The conversation about how public policies affect the day-to-day lives of people throughout our state. Nadine Johnson is the executive director of the ACLU of Kansas.
The shameful legislative override of Gov. Laura Kelly’s veto of House Bills 2183 and 2332 last week is not, as the Kansas Legislature would have you believe, a good-faith undertaking to make our elections more secure. It is a continuation in their ongoing, active efforts to undermine our democracy.
Our system of government requires participation. It seems as though the Kansas Legislature wants to choose who participates.
Everyone can see the obvious here: These voter suppression bills limit citizen participation in open and fair elections. They target a cross-section of Kansas voters, and will disproportionately impact seniors, the disabled, people of color and rural voters. These bills — like so many before them, including the ill-fated Documentary Proof of Citizenship law — have one goal: limiting who votes in Kansas.
There was a time in this country when registrars required Black people to guess the number of jellybeans in a jar to qualify to vote. Some of the people who endured this Jim Crow-era tactic are still alive today, and their children and grandchildren still face harmful voter suppression efforts.
Across the country, one in 13 Black Americans cannot vote due to disenfranchisement laws. One-third of voters who have a disability report difficulty voting. Counties with larger minority populations have fewer polling sites and poll workers per voter. The tactics may be different now, but the goal is surely the same.
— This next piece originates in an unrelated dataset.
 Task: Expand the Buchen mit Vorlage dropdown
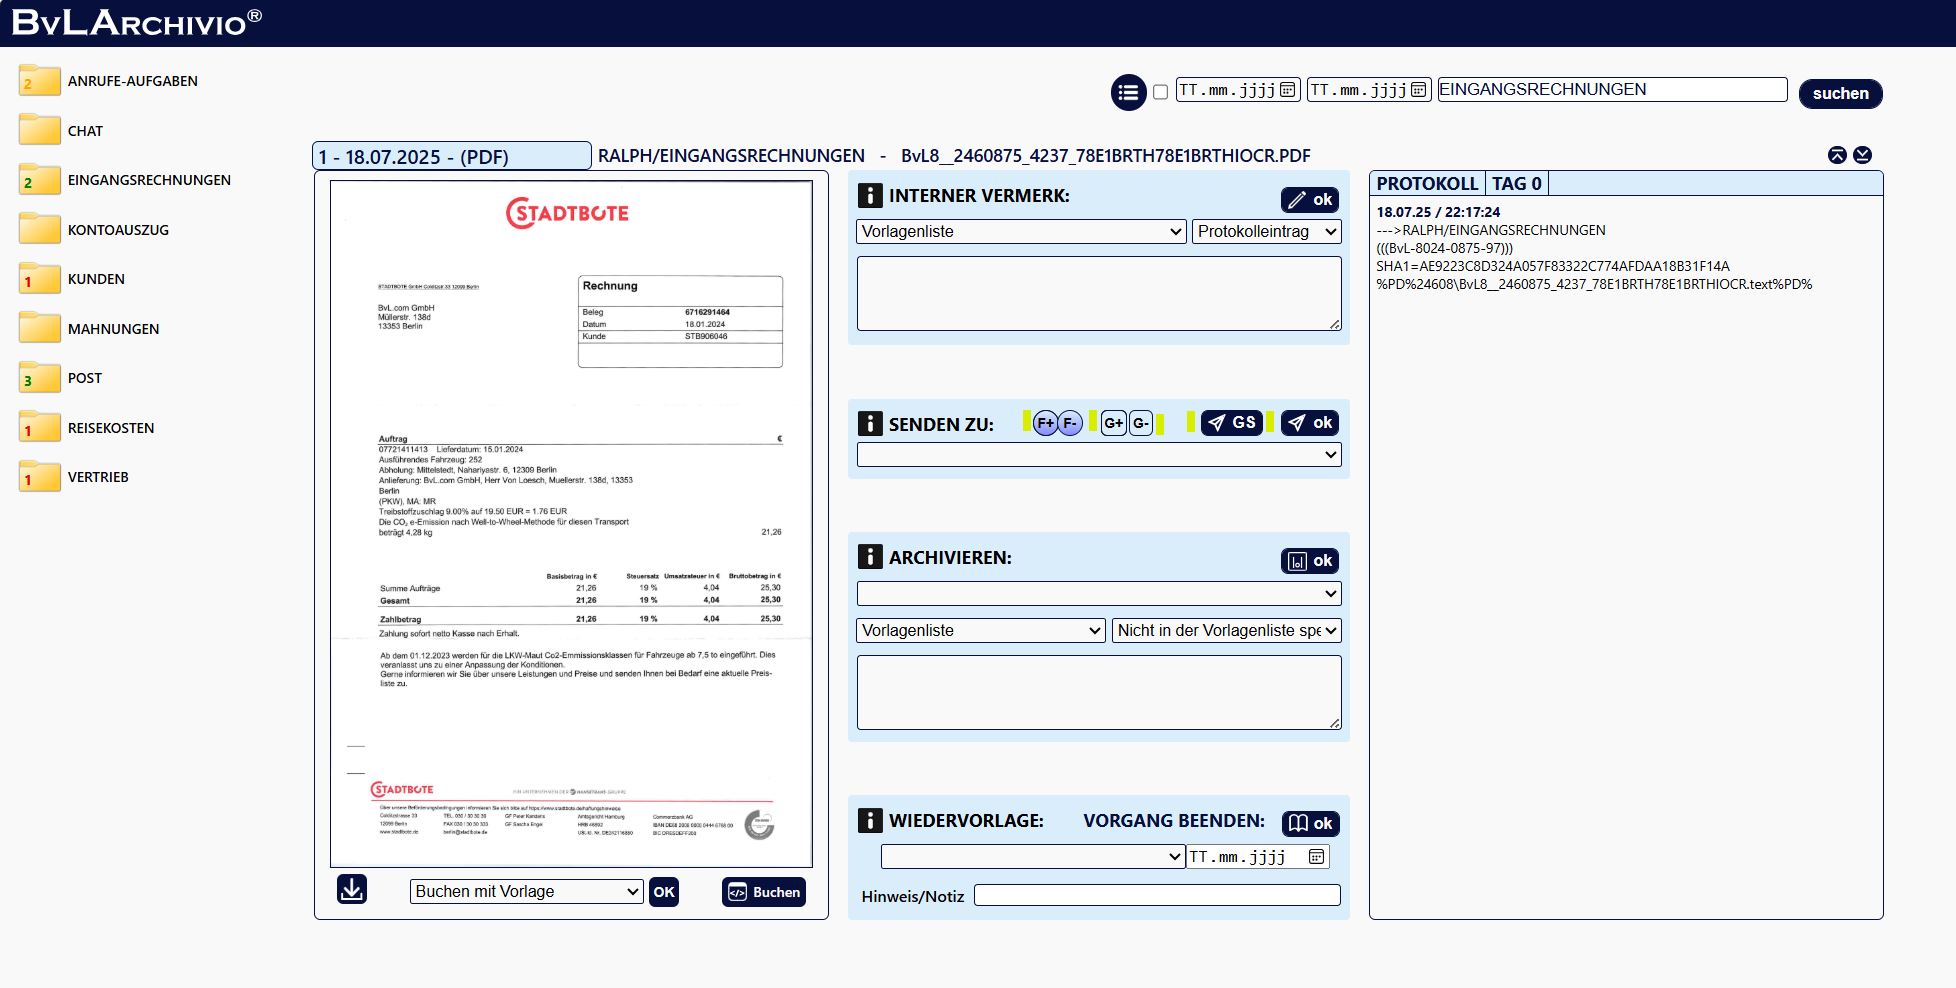pos(526,892)
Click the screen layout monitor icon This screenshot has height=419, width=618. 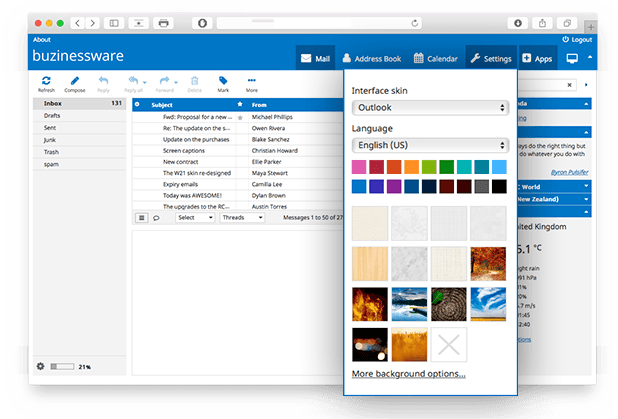(x=572, y=59)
Since the November election, and particularly in the past few weeks, we’ve seen state after state embrace voter suppression tactics — an effort so broad, so brazen, that the Washington Post called it “the most sweeping contraction of ballot access in the United States since the end of Reconstruction.”
The Kansas Legislature did its part with these dual overrides, encouraging hesitant lawmakers to sign on with the cynical argument that these laws are not as bad as Georgia’s.
We know that the 2020 election in Kansas was secure — so much so, per Secretary of State Schwab, that other states’ election officials are “looking at the way we do things and how they can implement it.” We know that these bills are not about election integrity.
As we’ve said before, if lawmakers really wanted to improve elections, they would work to expand and protect the franchise. The ACLU has argued for years that eliminating arbitrary voting barriers boosts voter turnout. High voter turnout means a healthier democracy. For these reasons, the ACLU supports a raft of secure citizen-participation expanding efforts. We invite the Kansas Legislature to serve the people by working to:
Expand mail-in voting: Provide every eligible voter who wishes to vote by mail the opportunity to do so. Allow online submission of applications. Make sure every jurisdiction provides postage-prepaid, self-sealing mail-in ballots.
Expand early voting: Election Day is a workday for most Kansans. Early voting removes barriers for those who must report to work on Election Day.
Improve voter registration in Kansas: Offer online voter registration with electronic signature. Allow same-day voter registration.
Our officials should also streamline the restoration of voting rights for previously incarcerated individuals; ensure voter roll clean-up is carried out fairly, with appropriate notice; and block discriminatory voter ID laws and other onerous, unnecessarily burdensome requirements.
And of course, they should draw fair, fully representative districts, rather than engaging in manipulative gerrymandering.
Voting is a right, not a privilege. Let’s keep working to make sure our lawmakers get the message.